## BEGIN

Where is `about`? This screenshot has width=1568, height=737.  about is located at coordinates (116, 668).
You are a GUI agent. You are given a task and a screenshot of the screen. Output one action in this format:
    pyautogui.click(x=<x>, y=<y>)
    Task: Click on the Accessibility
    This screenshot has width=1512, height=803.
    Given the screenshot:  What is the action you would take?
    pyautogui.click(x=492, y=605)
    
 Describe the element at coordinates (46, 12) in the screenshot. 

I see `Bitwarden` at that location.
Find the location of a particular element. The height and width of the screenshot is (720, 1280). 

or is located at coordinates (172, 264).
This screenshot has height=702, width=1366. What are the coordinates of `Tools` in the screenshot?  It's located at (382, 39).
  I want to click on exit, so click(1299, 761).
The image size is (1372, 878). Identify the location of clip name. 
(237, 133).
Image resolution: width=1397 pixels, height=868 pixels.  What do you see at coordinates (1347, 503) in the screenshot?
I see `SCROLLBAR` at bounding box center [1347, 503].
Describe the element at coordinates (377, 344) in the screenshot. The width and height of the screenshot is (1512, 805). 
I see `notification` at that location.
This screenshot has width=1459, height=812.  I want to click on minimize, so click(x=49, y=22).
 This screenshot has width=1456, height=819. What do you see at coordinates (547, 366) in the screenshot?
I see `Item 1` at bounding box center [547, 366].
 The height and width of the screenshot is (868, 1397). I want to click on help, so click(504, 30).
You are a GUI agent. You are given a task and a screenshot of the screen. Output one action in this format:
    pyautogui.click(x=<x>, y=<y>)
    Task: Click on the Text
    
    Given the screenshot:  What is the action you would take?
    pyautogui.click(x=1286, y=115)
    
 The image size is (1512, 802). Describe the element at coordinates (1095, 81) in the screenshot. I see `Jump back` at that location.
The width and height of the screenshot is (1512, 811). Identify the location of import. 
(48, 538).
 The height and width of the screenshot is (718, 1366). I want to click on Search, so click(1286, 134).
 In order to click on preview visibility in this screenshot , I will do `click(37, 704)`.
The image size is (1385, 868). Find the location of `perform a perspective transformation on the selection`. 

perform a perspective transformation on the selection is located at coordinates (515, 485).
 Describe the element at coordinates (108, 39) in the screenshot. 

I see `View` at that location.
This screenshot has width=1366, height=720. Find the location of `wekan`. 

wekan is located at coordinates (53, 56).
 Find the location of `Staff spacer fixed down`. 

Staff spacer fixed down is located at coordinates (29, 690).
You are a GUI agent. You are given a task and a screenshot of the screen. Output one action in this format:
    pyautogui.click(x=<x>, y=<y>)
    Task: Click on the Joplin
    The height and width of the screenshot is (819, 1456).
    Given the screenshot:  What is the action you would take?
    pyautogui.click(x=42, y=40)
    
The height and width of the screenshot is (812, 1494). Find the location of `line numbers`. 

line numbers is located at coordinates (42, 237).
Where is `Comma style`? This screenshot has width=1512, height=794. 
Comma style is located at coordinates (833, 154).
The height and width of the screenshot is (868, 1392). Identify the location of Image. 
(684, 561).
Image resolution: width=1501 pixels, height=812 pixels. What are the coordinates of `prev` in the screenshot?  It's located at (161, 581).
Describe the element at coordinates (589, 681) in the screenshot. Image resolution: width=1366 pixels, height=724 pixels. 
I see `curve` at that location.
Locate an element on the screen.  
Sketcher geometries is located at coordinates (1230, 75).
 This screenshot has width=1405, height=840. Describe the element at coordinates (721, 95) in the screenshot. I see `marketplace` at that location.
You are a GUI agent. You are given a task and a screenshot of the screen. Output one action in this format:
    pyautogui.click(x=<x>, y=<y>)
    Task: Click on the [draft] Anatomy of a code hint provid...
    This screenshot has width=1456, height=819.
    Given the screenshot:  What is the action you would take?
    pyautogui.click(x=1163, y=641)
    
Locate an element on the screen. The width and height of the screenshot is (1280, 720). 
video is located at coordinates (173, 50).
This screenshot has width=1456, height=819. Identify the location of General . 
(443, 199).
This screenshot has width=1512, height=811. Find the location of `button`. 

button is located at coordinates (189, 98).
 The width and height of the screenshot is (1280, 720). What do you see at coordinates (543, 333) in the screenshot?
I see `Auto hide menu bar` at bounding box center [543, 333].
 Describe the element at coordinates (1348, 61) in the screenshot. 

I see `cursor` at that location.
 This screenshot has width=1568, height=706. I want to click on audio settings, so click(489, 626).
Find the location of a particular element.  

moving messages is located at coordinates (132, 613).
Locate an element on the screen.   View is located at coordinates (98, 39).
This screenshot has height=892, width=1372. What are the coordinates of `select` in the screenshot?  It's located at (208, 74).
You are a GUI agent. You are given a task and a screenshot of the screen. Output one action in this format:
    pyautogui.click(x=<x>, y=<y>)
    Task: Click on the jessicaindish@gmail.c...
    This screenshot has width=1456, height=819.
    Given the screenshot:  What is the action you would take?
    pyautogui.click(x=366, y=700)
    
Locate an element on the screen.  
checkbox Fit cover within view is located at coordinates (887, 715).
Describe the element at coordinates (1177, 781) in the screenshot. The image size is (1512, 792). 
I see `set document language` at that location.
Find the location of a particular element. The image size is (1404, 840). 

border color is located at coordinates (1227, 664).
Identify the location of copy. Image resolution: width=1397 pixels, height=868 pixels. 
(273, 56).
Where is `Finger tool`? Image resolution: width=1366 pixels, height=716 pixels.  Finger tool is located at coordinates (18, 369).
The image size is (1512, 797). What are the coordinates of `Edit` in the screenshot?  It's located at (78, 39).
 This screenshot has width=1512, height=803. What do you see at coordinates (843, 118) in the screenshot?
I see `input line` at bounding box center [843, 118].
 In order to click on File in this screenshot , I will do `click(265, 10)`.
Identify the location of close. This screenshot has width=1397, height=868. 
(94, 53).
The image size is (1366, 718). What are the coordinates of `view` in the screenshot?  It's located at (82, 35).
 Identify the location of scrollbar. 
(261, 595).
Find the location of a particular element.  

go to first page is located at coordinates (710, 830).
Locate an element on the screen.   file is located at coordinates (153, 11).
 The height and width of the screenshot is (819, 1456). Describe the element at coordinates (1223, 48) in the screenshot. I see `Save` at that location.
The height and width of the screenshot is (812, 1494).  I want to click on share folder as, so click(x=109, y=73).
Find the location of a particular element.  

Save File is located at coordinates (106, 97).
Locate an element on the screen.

## END

Copy all of the data above line for line, keeping every character, space, and line break unchanged.

Where is `about`? This screenshot has width=1568, height=737.  about is located at coordinates (116, 668).
You are a GUI agent. You are given a task and a screenshot of the screen. Output one action in this format:
    pyautogui.click(x=<x>, y=<y>)
    Task: Click on the Accessibility
    This screenshot has width=1512, height=803.
    Given the screenshot:  What is the action you would take?
    pyautogui.click(x=492, y=605)
    
 Describe the element at coordinates (46, 12) in the screenshot. 

I see `Bitwarden` at that location.
Find the location of a particular element. The height and width of the screenshot is (720, 1280). 

or is located at coordinates (172, 264).
This screenshot has height=702, width=1366. What are the coordinates of `Tools` in the screenshot?  It's located at (382, 39).
  I want to click on exit, so click(1299, 761).
The image size is (1372, 878). Identify the location of clip name. 
(237, 133).
Image resolution: width=1397 pixels, height=868 pixels.  What do you see at coordinates (1347, 503) in the screenshot?
I see `SCROLLBAR` at bounding box center [1347, 503].
Describe the element at coordinates (377, 344) in the screenshot. The width and height of the screenshot is (1512, 805). 
I see `notification` at that location.
This screenshot has width=1459, height=812.  I want to click on minimize, so click(x=49, y=22).
 This screenshot has width=1456, height=819. What do you see at coordinates (547, 366) in the screenshot?
I see `Item 1` at bounding box center [547, 366].
 The height and width of the screenshot is (868, 1397). I want to click on help, so click(504, 30).
You are a GUI agent. You are given a task and a screenshot of the screen. Output one action in this format:
    pyautogui.click(x=<x>, y=<y>)
    Task: Click on the Text
    
    Given the screenshot:  What is the action you would take?
    pyautogui.click(x=1286, y=115)
    
 The image size is (1512, 802). Describe the element at coordinates (1095, 81) in the screenshot. I see `Jump back` at that location.
The width and height of the screenshot is (1512, 811). Identify the location of import. 
(48, 538).
 The height and width of the screenshot is (718, 1366). I want to click on Search, so click(1286, 134).
 In order to click on preview visibility in this screenshot , I will do `click(37, 704)`.
The image size is (1385, 868). Find the location of `perform a perspective transformation on the selection`. 

perform a perspective transformation on the selection is located at coordinates (515, 485).
 Describe the element at coordinates (108, 39) in the screenshot. 

I see `View` at that location.
This screenshot has width=1366, height=720. Find the location of `wekan`. 

wekan is located at coordinates (53, 56).
 Find the location of `Staff spacer fixed down`. 

Staff spacer fixed down is located at coordinates (29, 690).
You are a GUI agent. You are given a task and a screenshot of the screen. Output one action in this format:
    pyautogui.click(x=<x>, y=<y>)
    Task: Click on the Joplin
    The height and width of the screenshot is (819, 1456).
    Given the screenshot:  What is the action you would take?
    pyautogui.click(x=42, y=40)
    
The height and width of the screenshot is (812, 1494). Find the location of `line numbers`. 

line numbers is located at coordinates (42, 237).
Where is `Comma style`? This screenshot has width=1512, height=794. 
Comma style is located at coordinates (833, 154).
The height and width of the screenshot is (868, 1392). Identify the location of Image. 
(684, 561).
Image resolution: width=1501 pixels, height=812 pixels. What are the coordinates of `prev` in the screenshot?  It's located at (161, 581).
Describe the element at coordinates (589, 681) in the screenshot. Image resolution: width=1366 pixels, height=724 pixels. 
I see `curve` at that location.
Locate an element on the screen.  
Sketcher geometries is located at coordinates (1230, 75).
 This screenshot has width=1405, height=840. Describe the element at coordinates (721, 95) in the screenshot. I see `marketplace` at that location.
You are a GUI agent. You are given a task and a screenshot of the screen. Output one action in this format:
    pyautogui.click(x=<x>, y=<y>)
    Task: Click on the [draft] Anatomy of a code hint provid...
    This screenshot has width=1456, height=819.
    Given the screenshot:  What is the action you would take?
    pyautogui.click(x=1163, y=641)
    
Locate an element on the screen. The width and height of the screenshot is (1280, 720). 
video is located at coordinates (173, 50).
This screenshot has width=1456, height=819. Identify the location of General . 
(443, 199).
This screenshot has width=1512, height=811. Find the location of `button`. 

button is located at coordinates (189, 98).
 The width and height of the screenshot is (1280, 720). What do you see at coordinates (543, 333) in the screenshot?
I see `Auto hide menu bar` at bounding box center [543, 333].
 Describe the element at coordinates (1348, 61) in the screenshot. 

I see `cursor` at that location.
 This screenshot has width=1568, height=706. I want to click on audio settings, so click(489, 626).
Find the location of a particular element.  

moving messages is located at coordinates (132, 613).
Locate an element on the screen.   View is located at coordinates (98, 39).
This screenshot has height=892, width=1372. What are the coordinates of `select` in the screenshot?  It's located at (208, 74).
You are a GUI agent. You are given a task and a screenshot of the screen. Output one action in this format:
    pyautogui.click(x=<x>, y=<y>)
    Task: Click on the jessicaindish@gmail.c...
    This screenshot has width=1456, height=819.
    Given the screenshot:  What is the action you would take?
    pyautogui.click(x=366, y=700)
    
Locate an element on the screen.  
checkbox Fit cover within view is located at coordinates (887, 715).
Describe the element at coordinates (1177, 781) in the screenshot. The image size is (1512, 792). 
I see `set document language` at that location.
Find the location of a particular element. The image size is (1404, 840). 

border color is located at coordinates (1227, 664).
Identify the location of copy. Image resolution: width=1397 pixels, height=868 pixels. 
(273, 56).
Where is `Finger tool`? Image resolution: width=1366 pixels, height=716 pixels.  Finger tool is located at coordinates (18, 369).
The image size is (1512, 797). What are the coordinates of `Edit` in the screenshot?  It's located at (78, 39).
 This screenshot has width=1512, height=803. What do you see at coordinates (843, 118) in the screenshot?
I see `input line` at bounding box center [843, 118].
 In order to click on File in this screenshot , I will do `click(265, 10)`.
Identify the location of close. This screenshot has width=1397, height=868. 
(94, 53).
The image size is (1366, 718). What are the coordinates of `view` in the screenshot?  It's located at (82, 35).
 Identify the location of scrollbar. 
(261, 595).
Find the location of a particular element.  

go to first page is located at coordinates (710, 830).
Locate an element on the screen.   file is located at coordinates (153, 11).
 The height and width of the screenshot is (819, 1456). Describe the element at coordinates (1223, 48) in the screenshot. I see `Save` at that location.
The height and width of the screenshot is (812, 1494).  I want to click on share folder as, so click(x=109, y=73).
Find the location of a particular element.  

Save File is located at coordinates (106, 97).
Locate an element on the screen.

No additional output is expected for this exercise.